Frances McCue is a writer and poet living in Seattle , where she is writer-in-residence at the University of Washington 's Undergraduate Honors Program. She was the founding director of Richard Hugo House from 1996 to 2006. McCue is the author of “The Stenographer's Breakfast,” winner of the Barnard New Women Poets Prize.

"At first, the fences I climbed were geographic. I moved from the east coast to San Francisco and then Seattle. Later, I moved to New York for a year and back to Seattle again. Last year, I lived in Marrakesh. I leapt from place to place, each time, because I wanted to investigate the other side of things.

There are other fences too. There’s one between poetry and prose, one between academic scholarship and creative non-fiction, many between disciplines within a university, and a big fence between the lawns of the university and the streets of the actual city.

I’ve spent my life going back and forth, writing my way from one end to the other, and loving it."
-- Frances McCue

About Mary Randlett.

Mary Randlett has been photographing the Northwest for more than fifty-five years. She is considered one of the major figures in Northwest art. Her works are held in at least forty permanent collections, including the Metropolitan Museum of Art and the Smithsonian Institution. Born in 1924, Mary's career in photography has spanned a period of sixty-five years. At the age of eighty-four Mary can still be found spending long days in the dark room.

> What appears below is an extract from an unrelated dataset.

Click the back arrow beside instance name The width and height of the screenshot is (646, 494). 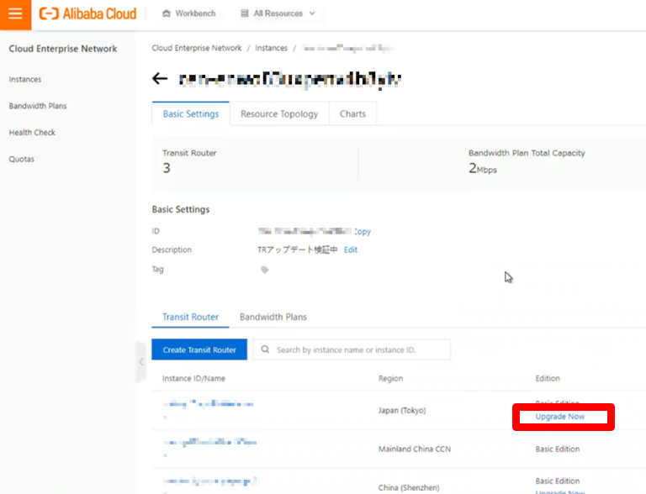(160, 79)
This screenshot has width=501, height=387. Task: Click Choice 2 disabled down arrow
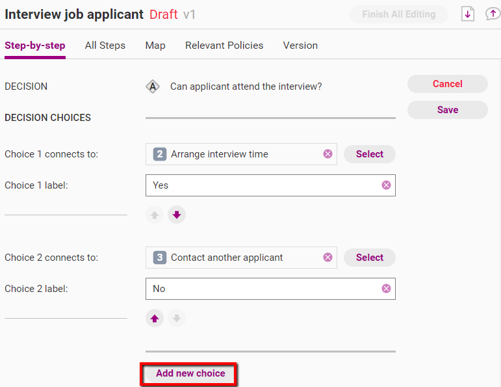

"Mary Randlett's photographic vision of the Northwest is big-hearted, intricate, tender, and fully inhabited by the animals, tides, forests, mountains, and spirits that dwell there. What others may take for granted, Randlett sees as quintessential: overcast days with endless and often exquisite variations of gray clouds, raindrops on puddles, dripping branches, and distant shafts of sunlight breaking through the cloud cover. She is steeped in the history of the Northwest and its many art forms.

Mary's images are a visual record of the Northwest at its most pristine and poetic. During her many years of finely tuned observation, Randlett has learned to take the time to ponder the essences of what she sees--the curl of a bird's drifting feather, a water strider not quite breaking the surface of the water, fog ascending a hillside, the moment a pond's surface turns to ice." -- Mary Randlett: Landscapes, inside cover jacket, University of Washington Press, 2007.

About The Literary Series.

Whidbey Island Center for the Arts and the Hedgebrook retreat for women writers have partnered to create a program that brings together writers and book-lovers. The Literary Series offers intimate conversations with bestselling Hedgebrook authors and a chance to see local artists bring excerpts of the authors’ works to life in short, staged readings.

Stacie Burgua (WICA Executive Director), Amy Wheeler (Hedgebrook Executive Director), Deana Duncan (WICA Production Director), Vito Zingarelli (Hedgebrook Residency Director), Jason Dittmer (WICA Director of Marketing), M. Louise McKay (Hedgebrook Director of Donor Relations & Fund Development)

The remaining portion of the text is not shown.